SEITENTEXT »

Im BlickfeldJapans benachteiligte Frauen

Womenomics in Japan kommen kaum voran

Verschiedene Maßnahmen für mehr Gleichberechtigung der Japanerinnen sollen das Wirtschaftswachstum und die Geburtenrate ankurbeln, aber wirken sich nur langsam aus.

Womenomics in Japan kommen kaum voran

Womenomics in Japan kommen kaum voran

Verschiedene Maßnahmen für mehr Gleichberechtigung der Japanerinnen sollen das Wirtschaftswachstum und die Geburtenrate ankurbeln, aber wirken sich nur langsam aus.

Von Martin Fritz, Tokio

Als Japans Premierminister Fumio Kishida im September seine Regierung umbildete, rief er fünf Frauen in sein 20-köpfiges Kabinett. Damit wollte der 66-jährige Politiker ein Signal setzen, wie wichtig ihm Frauen in Spitzenpositionen sind. Doch alle 54 Vizeminister und Parlamentssekretäre, die Kishida am nächsten Tag ernannte, waren Männer. Damit bewies der Regierungschef erneut, wie benachteiligt die Japanerinnen bleiben.

Nur 12% der Führungskräfte in Japans Wirtschaft sind weiblich und nur 10% der Abgeordneten im Unterhaus. An der Elite-Universität Tokio, deren Absolventen die Reihen der Ministerialbürokratie und die Verwaltungsräte der Top-Unternehmen füllen, sind nur 20% der Studierenden weiblich. Wegen solcher Werte belegt Japan in der Rangliste für Geschlechtergleichheit des Weltwirtschaftsforums Platz 125 unter 146 Ländern.

DATENZEILEN »

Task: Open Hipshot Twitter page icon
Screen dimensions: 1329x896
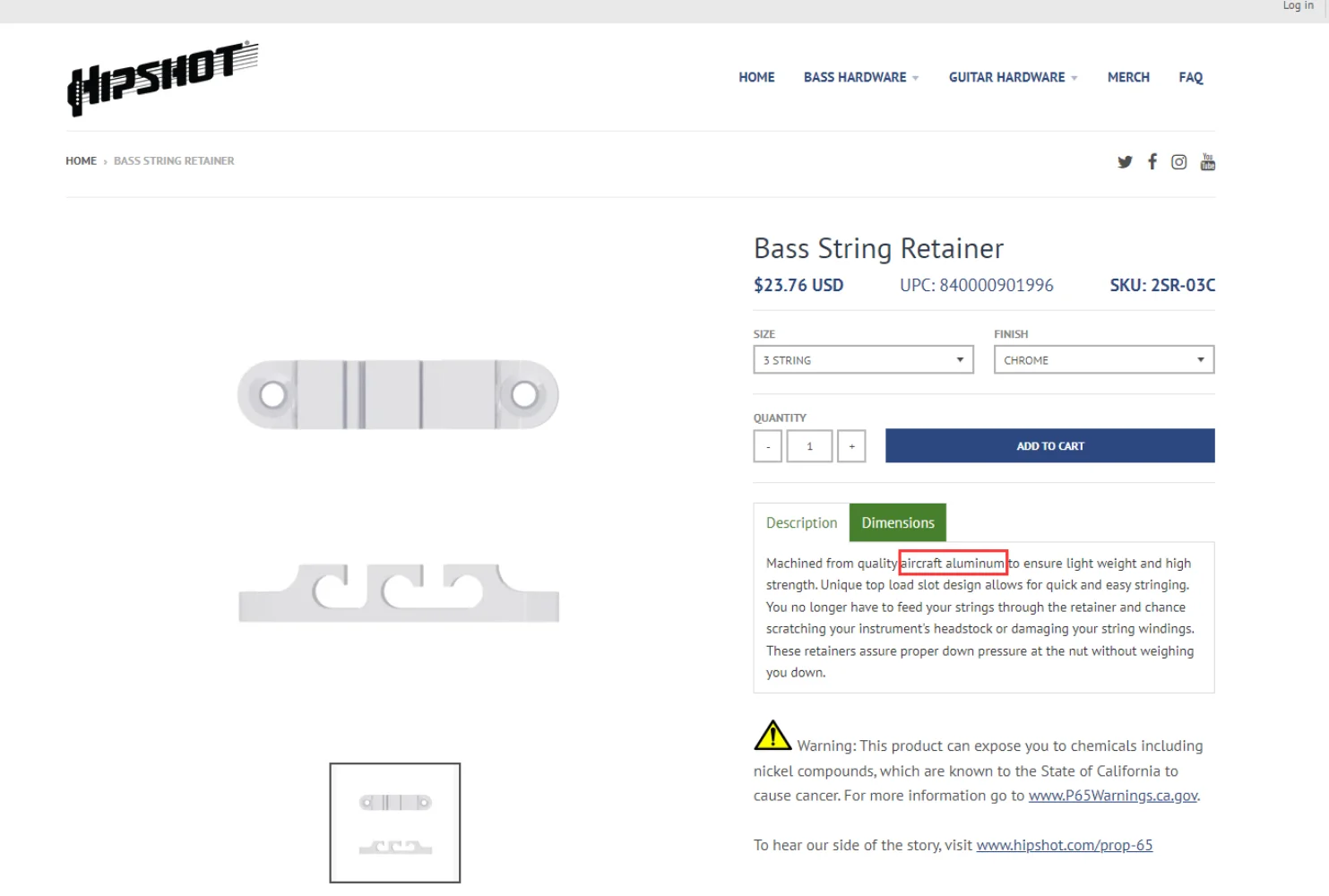Action: (1125, 162)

AUFGABE » Bitte schreib aus dem Seitentext den Abschnitt zwischen „Von Martin Fritz, Tokio“ und „die Japanerinnen bleiben.“ wortgetreu ab, beide Stellen eingeschlossen. Die Daten stammen aus einer anderen Quelle.

ERGEBNIS UNTEN »
Von Martin Fritz, Tokio

Als Japans Premierminister Fumio Kishida im September seine Regierung umbildete, rief er fünf Frauen in sein 20-köpfiges Kabinett. Damit wollte der 66-jährige Politiker ein Signal setzen, wie wichtig ihm Frauen in Spitzenpositionen sind. Doch alle 54 Vizeminister und Parlamentssekretäre, die Kishida am nächsten Tag ernannte, waren Männer. Damit bewies der Regierungschef erneut, wie benachteiligt die Japanerinnen bleiben.